§ Task prompt: Look below for the line holding "This screenshot has height=432, width=600." and the line holding "The width and height of the screenshot is (1252, 513).". Transcribe exactly those lines and all lines between them, nothing more.

§ Source material:
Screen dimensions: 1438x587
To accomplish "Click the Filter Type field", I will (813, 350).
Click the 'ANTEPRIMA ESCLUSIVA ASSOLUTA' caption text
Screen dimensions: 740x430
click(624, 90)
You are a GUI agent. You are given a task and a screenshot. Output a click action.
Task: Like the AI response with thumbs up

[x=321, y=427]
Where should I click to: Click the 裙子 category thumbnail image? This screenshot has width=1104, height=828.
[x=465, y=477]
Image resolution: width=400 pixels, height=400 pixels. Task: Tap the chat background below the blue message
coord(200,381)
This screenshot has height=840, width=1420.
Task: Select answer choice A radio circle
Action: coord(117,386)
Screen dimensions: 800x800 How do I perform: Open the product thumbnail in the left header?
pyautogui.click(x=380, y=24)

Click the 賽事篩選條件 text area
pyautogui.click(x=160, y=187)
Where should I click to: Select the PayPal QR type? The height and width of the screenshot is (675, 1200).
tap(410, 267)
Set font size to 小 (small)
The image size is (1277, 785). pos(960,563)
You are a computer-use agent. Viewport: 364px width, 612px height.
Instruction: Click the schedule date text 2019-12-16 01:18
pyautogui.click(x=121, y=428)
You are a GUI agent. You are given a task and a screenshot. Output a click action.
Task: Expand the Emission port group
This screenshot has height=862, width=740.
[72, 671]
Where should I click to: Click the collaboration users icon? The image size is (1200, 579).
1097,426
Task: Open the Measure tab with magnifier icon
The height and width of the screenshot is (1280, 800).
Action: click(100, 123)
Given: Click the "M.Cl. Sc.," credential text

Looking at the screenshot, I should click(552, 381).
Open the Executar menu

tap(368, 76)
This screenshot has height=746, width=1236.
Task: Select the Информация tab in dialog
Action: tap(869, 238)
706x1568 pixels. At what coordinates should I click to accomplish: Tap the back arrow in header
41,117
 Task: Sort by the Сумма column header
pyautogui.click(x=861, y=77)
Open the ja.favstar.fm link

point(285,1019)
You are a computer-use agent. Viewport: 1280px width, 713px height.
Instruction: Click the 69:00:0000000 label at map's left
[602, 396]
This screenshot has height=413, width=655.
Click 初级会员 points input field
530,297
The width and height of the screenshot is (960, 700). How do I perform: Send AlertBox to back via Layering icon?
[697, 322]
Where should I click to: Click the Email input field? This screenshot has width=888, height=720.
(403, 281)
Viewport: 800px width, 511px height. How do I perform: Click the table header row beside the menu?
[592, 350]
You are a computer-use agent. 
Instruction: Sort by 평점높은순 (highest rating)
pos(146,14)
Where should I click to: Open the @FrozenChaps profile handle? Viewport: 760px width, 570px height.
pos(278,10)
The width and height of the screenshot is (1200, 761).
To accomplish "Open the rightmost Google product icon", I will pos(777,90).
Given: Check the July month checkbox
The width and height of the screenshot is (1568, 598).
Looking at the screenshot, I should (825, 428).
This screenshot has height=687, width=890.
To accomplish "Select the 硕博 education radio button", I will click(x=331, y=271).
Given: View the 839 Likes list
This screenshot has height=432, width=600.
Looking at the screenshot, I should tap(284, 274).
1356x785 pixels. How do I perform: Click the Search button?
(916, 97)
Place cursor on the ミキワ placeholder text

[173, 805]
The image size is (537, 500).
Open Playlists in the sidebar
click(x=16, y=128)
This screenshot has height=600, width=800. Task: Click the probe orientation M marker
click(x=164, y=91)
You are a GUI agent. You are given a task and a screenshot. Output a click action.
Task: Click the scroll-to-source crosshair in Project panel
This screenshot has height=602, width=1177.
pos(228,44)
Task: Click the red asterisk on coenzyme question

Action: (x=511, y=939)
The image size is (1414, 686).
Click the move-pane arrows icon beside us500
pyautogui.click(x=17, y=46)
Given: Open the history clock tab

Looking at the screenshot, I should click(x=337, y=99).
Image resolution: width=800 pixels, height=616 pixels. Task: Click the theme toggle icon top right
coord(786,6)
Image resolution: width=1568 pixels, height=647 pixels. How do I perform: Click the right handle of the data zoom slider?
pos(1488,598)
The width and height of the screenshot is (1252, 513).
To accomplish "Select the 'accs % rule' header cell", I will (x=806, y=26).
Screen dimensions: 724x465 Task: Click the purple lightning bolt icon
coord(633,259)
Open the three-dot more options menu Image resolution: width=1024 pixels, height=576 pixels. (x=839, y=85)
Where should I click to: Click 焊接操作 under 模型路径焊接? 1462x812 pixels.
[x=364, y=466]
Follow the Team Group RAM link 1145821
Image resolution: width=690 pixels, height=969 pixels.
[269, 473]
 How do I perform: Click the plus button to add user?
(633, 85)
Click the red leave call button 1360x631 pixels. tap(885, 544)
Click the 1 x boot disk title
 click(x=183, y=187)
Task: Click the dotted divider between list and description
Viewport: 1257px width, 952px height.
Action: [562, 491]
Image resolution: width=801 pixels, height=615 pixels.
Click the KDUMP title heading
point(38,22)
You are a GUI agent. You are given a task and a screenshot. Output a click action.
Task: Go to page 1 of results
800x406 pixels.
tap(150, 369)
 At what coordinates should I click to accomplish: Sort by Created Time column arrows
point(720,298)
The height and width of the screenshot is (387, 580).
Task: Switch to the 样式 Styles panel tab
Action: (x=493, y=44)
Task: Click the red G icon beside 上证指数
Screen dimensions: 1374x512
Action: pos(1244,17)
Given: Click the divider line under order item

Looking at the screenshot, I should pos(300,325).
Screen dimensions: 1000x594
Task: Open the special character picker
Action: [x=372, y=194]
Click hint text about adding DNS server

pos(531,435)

§ Expected answer:
This screenshot has height=432, width=600.
Looking at the screenshot, I should tap(284, 274).
1356x785 pixels. How do I perform: Click the Search button?
(916, 97)
Place cursor on the ミキワ placeholder text

[173, 805]
The image size is (537, 500).
Open Playlists in the sidebar
click(x=16, y=128)
This screenshot has height=600, width=800. Task: Click the probe orientation M marker
click(x=164, y=91)
You are a GUI agent. You are given a task and a screenshot. Output a click action.
Task: Click the scroll-to-source crosshair in Project panel
This screenshot has height=602, width=1177.
pos(228,44)
Task: Click the red asterisk on coenzyme question

Action: (x=511, y=939)
The image size is (1414, 686).
Click the move-pane arrows icon beside us500
pyautogui.click(x=17, y=46)
Given: Open the history clock tab

Looking at the screenshot, I should click(x=337, y=99).
Image resolution: width=800 pixels, height=616 pixels. Task: Click the theme toggle icon top right
coord(786,6)
Image resolution: width=1568 pixels, height=647 pixels. How do I perform: Click the right handle of the data zoom slider?
pos(1488,598)
The width and height of the screenshot is (1252, 513).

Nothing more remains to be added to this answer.